Derivative problem (line to curve)

[NYC]

hello all, I'm doing some exam review, and am stuck on one problem, which should be fairly easy, yet I'm not sure how to do it.

Find all lines through (-1, 3) tangent to x^3+4y^2-4x-8y+3=0

I took the slope equation and set it equal to the derivative, then multiplied everything out, hoping for a cancellation somewhere...though I guess in hindsight, that probably wouldn't have happened.. Anyway I got as far as:
8y^2-32^y-3x^3+x^2+4x+20=0

any help would be appreciated

 

[tkhunny]

\(\displaystyle x^{3} = 4*x + 8*y - 4y^{2} - 3\)

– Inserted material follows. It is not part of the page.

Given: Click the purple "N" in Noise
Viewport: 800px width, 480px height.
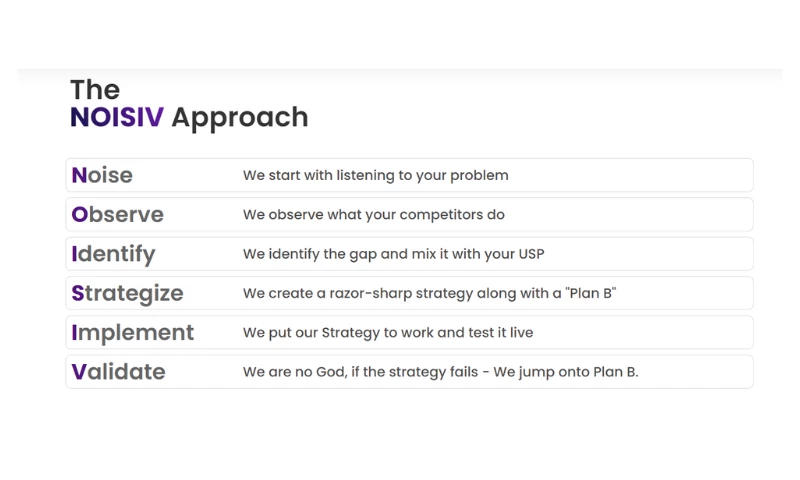Looking at the screenshot, I should pos(80,175).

Substituting into your equation gives

\(\displaystyle 11 - 4y^{2} + 8x -8y = 0\)

Are we getting anywhere?

 

[Gene]

I am trying:
Find the derivitive dy/dx useing an implicit derivitive.
I get dy/dx = (-3x²+4)/8(y-1)
I am using (y-3)=m(x+1) with m = dy/dx from above.
I am having trouble with it but I think that is the method.
-----------------
Gene

 

[Daniel_Feldman]

hello all, I'm doing some exam review, and am stuck on one problem, which should be fairly easy, yet I'm not sure how to do it.

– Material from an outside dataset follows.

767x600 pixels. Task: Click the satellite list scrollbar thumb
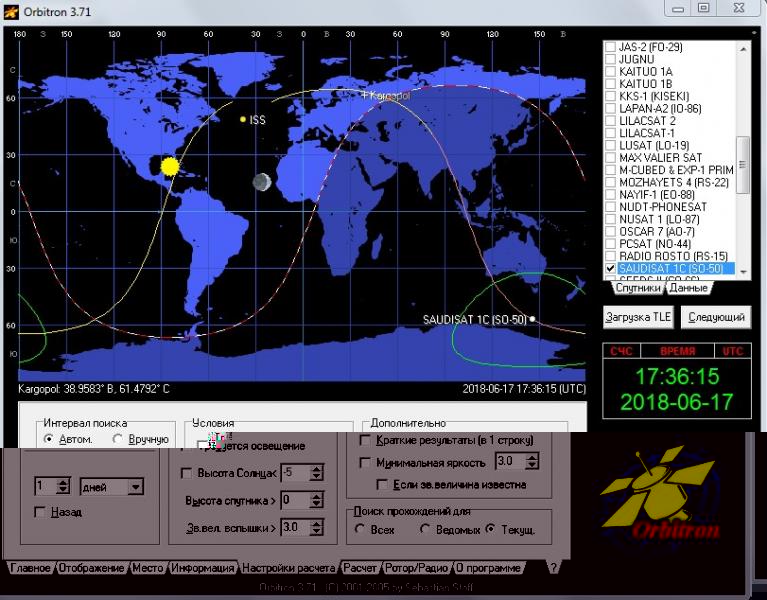[742, 165]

Find all lines through (-1, 3) tangent to x^3+4y^2-4x-8y+3=0

I took the slope equation and set it equal to the derivative, then multiplied everything out, hoping for a cancellation somewhere...though I guess in hindsight, that probably wouldn't have happened.. Anyway I got as far as:
8y^2-32^y-3x^3+x^2+4x+20=0

any help would be appreciated

We have x^3+4y^2-4x-8y+3=0

Using implicit differentiation:

3x^2+8ydy/dx-4-8dy/dx=0

(8y-8)dy/dx=4-3x^2

dy/dx=(4-3x^2)/(8y-8)

At (-1,3),

dy/dx=(4-3)/(24-8)=1/16

So the equation of our tangent line is

y-3=(1/16)(x+1)

 

[pka]

Daniel_Feldman, have you assumed that the point (−1,3) is on the curve?
The point is not on the curve.

I think that the problem has a misprint in it.
If the x<SUP>3</SUP> were x<SUP>2</SUP> then there is a nice solution.
At the point (3,2) the tangent to the curve passes through (−1,3).

 

[Unco]

hello all, I'm doing some exam review, and am stuck on one problem, which should be fairly easy, yet I'm not sure how to do it.

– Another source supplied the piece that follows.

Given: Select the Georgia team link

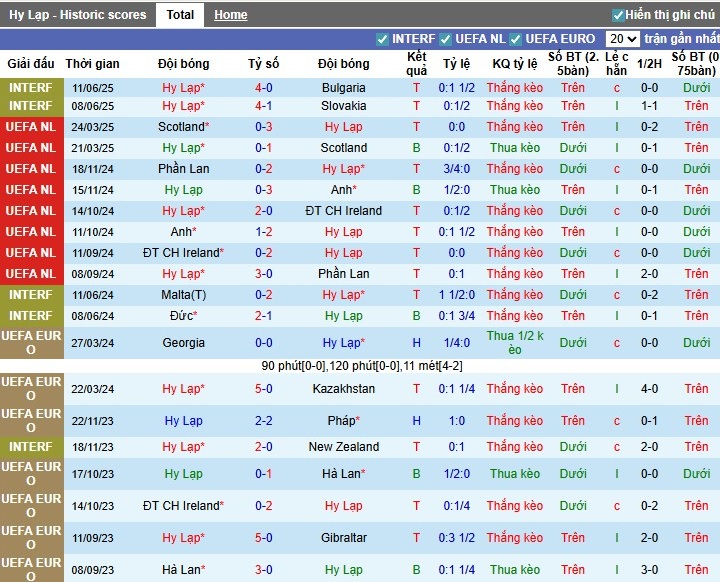Looking at the screenshot, I should tap(183, 342).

Find all lines through (-1, 3) tangent to x^3+4y^2-4x-8y+3=0

I took the slope equation and set it equal to the derivative, then multiplied everything out, hoping for a cancellation somewhere...though I guess in hindsight, that probably wouldn't have happened.. Anyway I got as far as:
8y^2-32^y-3x^3+x^2+4x+20=0

any help would be appreciated

I agree. There isn't that cancellation.

Let (p, q) be a point on the curve where the tangent passes through (-1, 3).

Equating slopes:

\(\displaystyle \mbox{ \frac{q - 3}{p + 1} = \frac{4 - 3p^2}{8q - 8}}\)

\(\displaystyle \mbox{ \Rightarrow (q - 3)(8q - 8) = (4 - 3p^2)(p + 1)\) for \(\displaystyle \mbox{p + 1 \neq 0}\) and \(\displaystyle \mbox{8q - 8 \neq 0}\).

Expanding:

\(\displaystyle \mbox{ 8q^2 - 32q + 24 = 4 + 4p - 3p^2 - 3p^3}\)

That is

\(\displaystyle \mbox{ 3p^3 + 8q^2 + 3p^2 - 32q - 4p + 20 = 0}\) [1]

And (p, q) lies on the curve:

\(\displaystyle \mbox{ p^3 + 4q^2 - 4p - 8q + 3 = 0}\) [2]

Comparing [1] and [2]

\(\displaystyle \mbox{ 3p^3 + 8q^2 + 3p^2 - 32q - 4p + 20 = 0}\)
\(\displaystyle \mbox{ p^3 + 4q^2 - 8q - 4p + 3 = 0}\)

We can't seem to eliminate a variable . . .

 

[Daniel_Feldman]

Daniel_Feldman, have you assumed that the point (−1,3) is on the curve?
The point is not on the curve.

Yeah....sorry about that.

 

[Gene]

For what its worth the three tangent points are very near
(1.54,1.944)
(-1.88,0.823)
(-0.223,0.827)

That might be useful in checking your answers (if any.) I'm still using up scratch paper.